To find out when the two machines will have the same amount of ice cream left, we can set up equations for the amount of ice cream left in each machine over time.
Let \(d\) represent the number of days since the ice cream was made.
-
Vanilla Ice Cream:
- Initial capacity = 180 cups
- Sells = 20 cups per day
- Amount left after \(d\) days = \(180 - 20d\)
-
Chocolate Ice Cream:
- Initial capacity = 140 cups
- Sells = 16 cups per day
- Amount left after \(d\) days = \(140 - 16d\)
We want to determine when the two amounts are equal:
\[ 180 - 20d = 140 - 16d \]
Now, let's solve this equation for \(d\).
- First, we can add \(20d\) to both sides:
\[ 180 = 140 - 16d + 20d \]
This simplifies to:
\[ 180 = 140 + 4d \]
- Next, subtract 140 from both sides:
\[ 180 - 140 = 4d \]
This simplifies to:
\[ 40 = 4d \]
- Finally, divide both sides by 4:
\[ d = 10 \]
So, after 10 days, both machines will have the same amount of ice cream left.

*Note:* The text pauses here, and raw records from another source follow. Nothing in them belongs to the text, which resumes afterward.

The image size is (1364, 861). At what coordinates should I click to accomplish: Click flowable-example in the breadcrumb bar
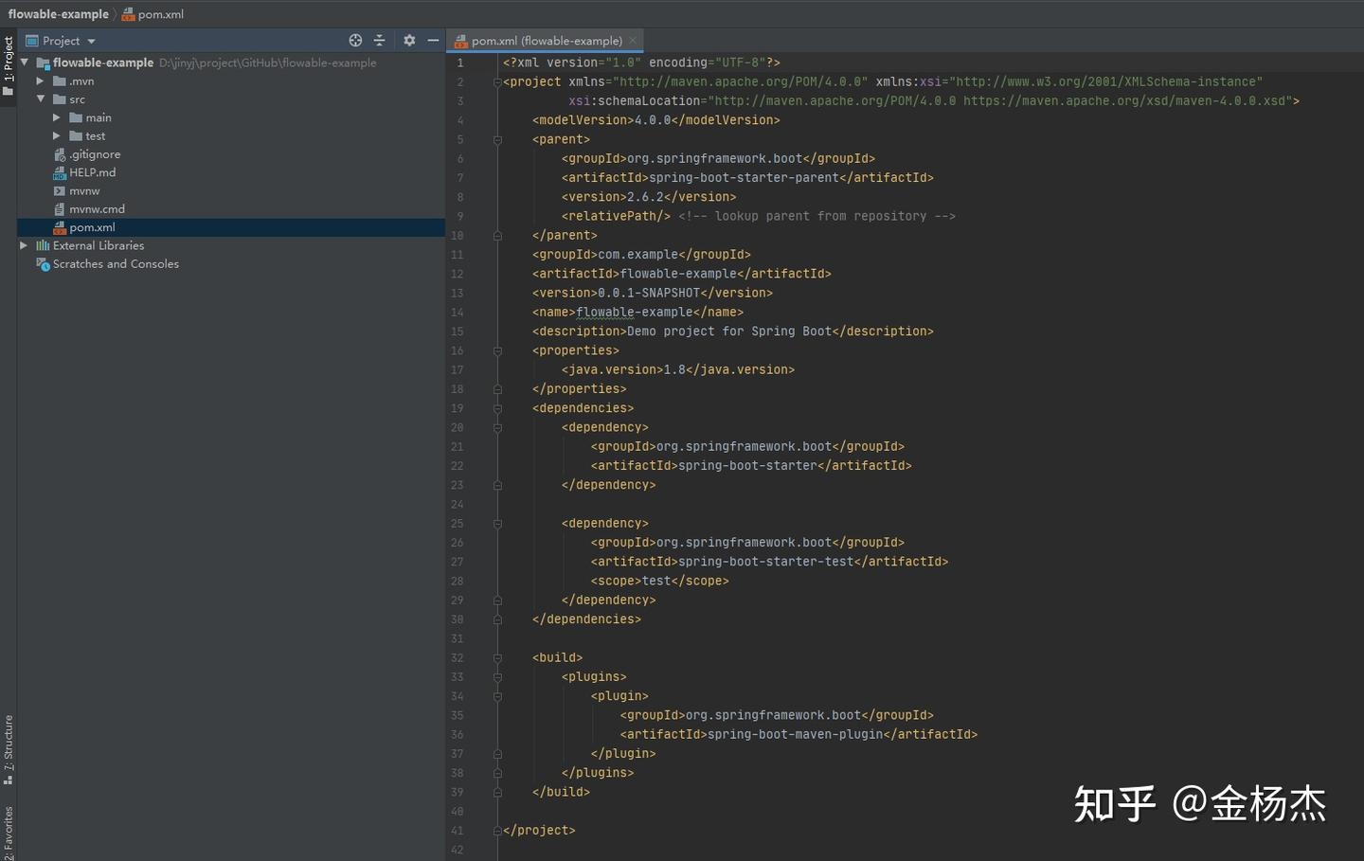tap(59, 14)
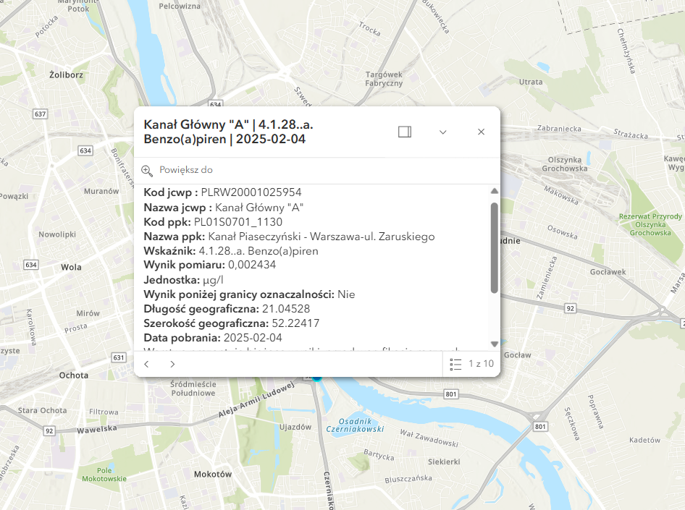This screenshot has width=685, height=510.
Task: Click the Osadnik Czerniakowski map label
Action: coord(360,425)
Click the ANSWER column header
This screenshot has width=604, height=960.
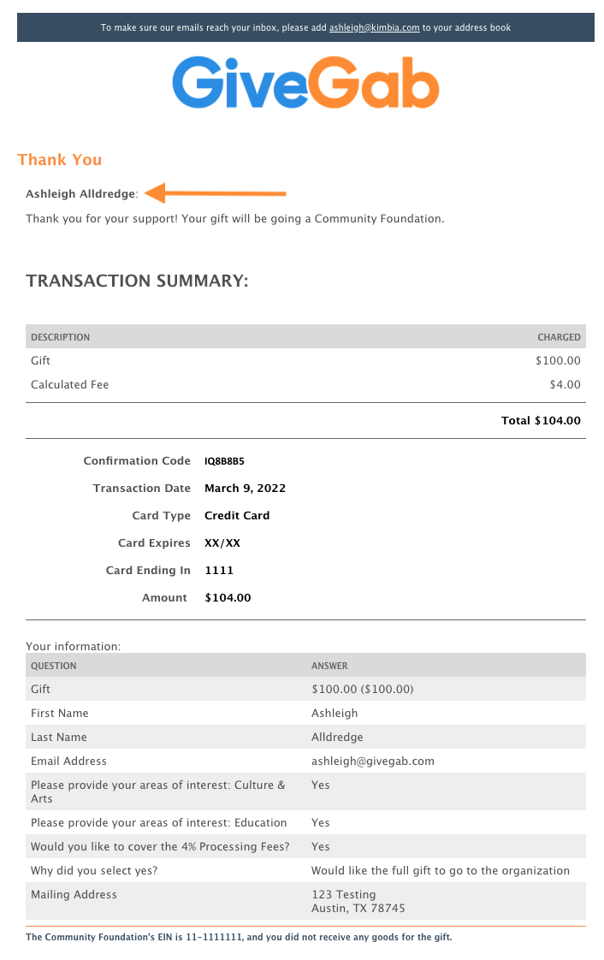(329, 666)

To calculate the amount left in each machine after 10 days:
-
Vanilla Ice Cream: \[ 180 - 20 \times 10 = 180 - 200 = -20 \text{ (which means it has run out)} \]
-
Chocolate Ice Cream: \[ 140 - 16 \times 10 = 140 - 160 = -20 \text{ (which means it has also run out)} \]
In conclusion, both machines will run out of ice cream after 10 days, and thus at that point, they will have the same amount of ice cream left: 0 cups.